Historique[modifier | modifier le code]

Historiquement, le premier Haïtien à avoir émigré vers les États-Unis, fut Jean Baptiste Pointe du Sable, fondateur de la ville de Chicago et reconnu comme étant le "Père de Chicago" et pour lequel on a créé le Musée DuSable de l'Histoire afro-américaine.

Au XIXesiècle, un autre haïtien d'origine, W. E. B. Du Bois, né dans le Massachusetts de père d'ascendance africaine huguenote d'Haïti, milita pour la reconnaissance des droits civiques des Noirs aux États-Unis.

Époque contemporaine[modifier | modifier le code]

Émigrants haïtiens entassés sur une embarcation.

Dès la fin des années 1950, l'émigration haïtienne se développa avec prit de l'ampleur au cours des années soixante en raison du régime dictatorial du président d'Haïti François Duvalier.

L'oppression politique conjuguée aux difficultés économiques et le manque de perspectives d'avenir, ont continué à alimenter des contingents d'immigrants haïtiens de leur patrie tous tout au long des années 1970, 1980, 1990 et 2000.

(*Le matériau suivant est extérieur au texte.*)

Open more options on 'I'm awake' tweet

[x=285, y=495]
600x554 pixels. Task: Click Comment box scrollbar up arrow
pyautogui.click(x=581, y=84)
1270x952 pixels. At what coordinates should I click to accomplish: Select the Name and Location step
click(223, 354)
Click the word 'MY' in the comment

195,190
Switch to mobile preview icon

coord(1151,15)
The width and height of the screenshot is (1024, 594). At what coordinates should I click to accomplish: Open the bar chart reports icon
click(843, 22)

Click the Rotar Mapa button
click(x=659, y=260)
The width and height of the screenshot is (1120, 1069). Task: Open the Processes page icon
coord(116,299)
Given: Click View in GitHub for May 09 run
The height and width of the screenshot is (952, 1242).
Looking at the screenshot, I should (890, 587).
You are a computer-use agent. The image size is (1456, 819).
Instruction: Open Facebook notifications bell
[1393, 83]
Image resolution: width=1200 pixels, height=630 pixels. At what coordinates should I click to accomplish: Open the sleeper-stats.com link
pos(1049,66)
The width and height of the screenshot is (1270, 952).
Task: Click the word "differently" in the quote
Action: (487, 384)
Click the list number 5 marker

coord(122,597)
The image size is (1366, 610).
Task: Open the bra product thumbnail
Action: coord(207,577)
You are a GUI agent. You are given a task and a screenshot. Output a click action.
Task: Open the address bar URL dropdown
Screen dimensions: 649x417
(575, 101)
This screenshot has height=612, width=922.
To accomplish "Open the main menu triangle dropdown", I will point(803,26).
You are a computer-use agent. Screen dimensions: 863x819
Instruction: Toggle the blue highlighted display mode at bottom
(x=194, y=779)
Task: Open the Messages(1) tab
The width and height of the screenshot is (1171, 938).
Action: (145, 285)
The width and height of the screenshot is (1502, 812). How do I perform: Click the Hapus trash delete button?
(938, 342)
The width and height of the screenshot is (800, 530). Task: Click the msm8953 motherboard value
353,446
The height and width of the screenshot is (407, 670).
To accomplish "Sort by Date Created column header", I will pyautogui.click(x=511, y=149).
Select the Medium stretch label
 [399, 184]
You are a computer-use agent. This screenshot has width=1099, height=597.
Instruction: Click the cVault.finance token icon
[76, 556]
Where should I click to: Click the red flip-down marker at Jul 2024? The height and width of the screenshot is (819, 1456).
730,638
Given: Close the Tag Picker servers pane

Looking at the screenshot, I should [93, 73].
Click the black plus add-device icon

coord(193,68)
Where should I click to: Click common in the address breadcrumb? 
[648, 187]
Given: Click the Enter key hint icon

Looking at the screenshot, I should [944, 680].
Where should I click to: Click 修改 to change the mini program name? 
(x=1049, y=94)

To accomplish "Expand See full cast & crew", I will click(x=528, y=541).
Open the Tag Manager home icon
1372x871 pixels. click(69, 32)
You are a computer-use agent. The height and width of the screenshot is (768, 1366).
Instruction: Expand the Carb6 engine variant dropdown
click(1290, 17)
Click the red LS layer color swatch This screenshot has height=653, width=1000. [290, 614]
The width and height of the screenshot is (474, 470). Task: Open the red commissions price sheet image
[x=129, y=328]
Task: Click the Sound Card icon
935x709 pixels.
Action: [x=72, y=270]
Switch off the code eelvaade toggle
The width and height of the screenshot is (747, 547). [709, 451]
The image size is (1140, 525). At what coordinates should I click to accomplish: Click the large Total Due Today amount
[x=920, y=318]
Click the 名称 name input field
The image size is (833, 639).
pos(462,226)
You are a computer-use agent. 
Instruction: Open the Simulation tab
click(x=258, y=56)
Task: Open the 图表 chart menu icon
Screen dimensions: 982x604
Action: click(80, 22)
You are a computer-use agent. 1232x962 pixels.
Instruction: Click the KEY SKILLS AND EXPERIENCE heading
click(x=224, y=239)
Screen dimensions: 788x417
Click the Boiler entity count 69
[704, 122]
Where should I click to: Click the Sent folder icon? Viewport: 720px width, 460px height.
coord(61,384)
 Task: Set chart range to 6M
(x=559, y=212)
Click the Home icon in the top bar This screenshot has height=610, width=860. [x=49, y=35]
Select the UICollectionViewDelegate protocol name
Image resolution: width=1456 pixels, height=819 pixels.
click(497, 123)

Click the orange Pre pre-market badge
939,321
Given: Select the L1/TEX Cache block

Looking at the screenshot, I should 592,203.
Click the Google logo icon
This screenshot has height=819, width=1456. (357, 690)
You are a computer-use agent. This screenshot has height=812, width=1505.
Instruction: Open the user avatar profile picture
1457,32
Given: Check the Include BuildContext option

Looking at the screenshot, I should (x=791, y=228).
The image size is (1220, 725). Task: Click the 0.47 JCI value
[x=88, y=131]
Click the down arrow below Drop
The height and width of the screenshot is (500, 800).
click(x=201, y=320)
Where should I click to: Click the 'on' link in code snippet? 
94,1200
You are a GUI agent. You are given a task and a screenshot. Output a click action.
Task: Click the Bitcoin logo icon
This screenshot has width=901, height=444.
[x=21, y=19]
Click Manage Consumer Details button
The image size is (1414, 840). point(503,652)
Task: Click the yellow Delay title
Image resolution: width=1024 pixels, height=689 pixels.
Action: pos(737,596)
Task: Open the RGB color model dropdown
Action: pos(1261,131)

Les Haïtiens fuient en grand nombre et utilisent pour cela tous les moyens qu'ils peuvent trouver pour émigrer vers l'étranger. Nombre d'entre eux utilisèrent des bateaux plus ou moins en état de naviguer pour atteindre les côtes de Floride. Malgré la vigilance des gardes-côtes américains, de nombreux boat-people d'Haïtiens purent accoster aux États-Unis. Cette immigration aux États-Unis, a engendré une augmentation de l'importance des communautés haïtiennes, notamment en Floride et à New York principalement.

Statistiques[modifier | modifier le code]

L'évaluation du nombre d'Haïtiens aux États-Unis varie en raison du nombre de clandestins immigrés illégalement dans ce pays, du nombre d'Haïtiens officiellement recensés dans les communautés haïtiennes, du nombre de bi-nationaux et du nombre d'enfants d'origine haïtienne de la seconde génération, voire de la troisième, nés aux États-Unis.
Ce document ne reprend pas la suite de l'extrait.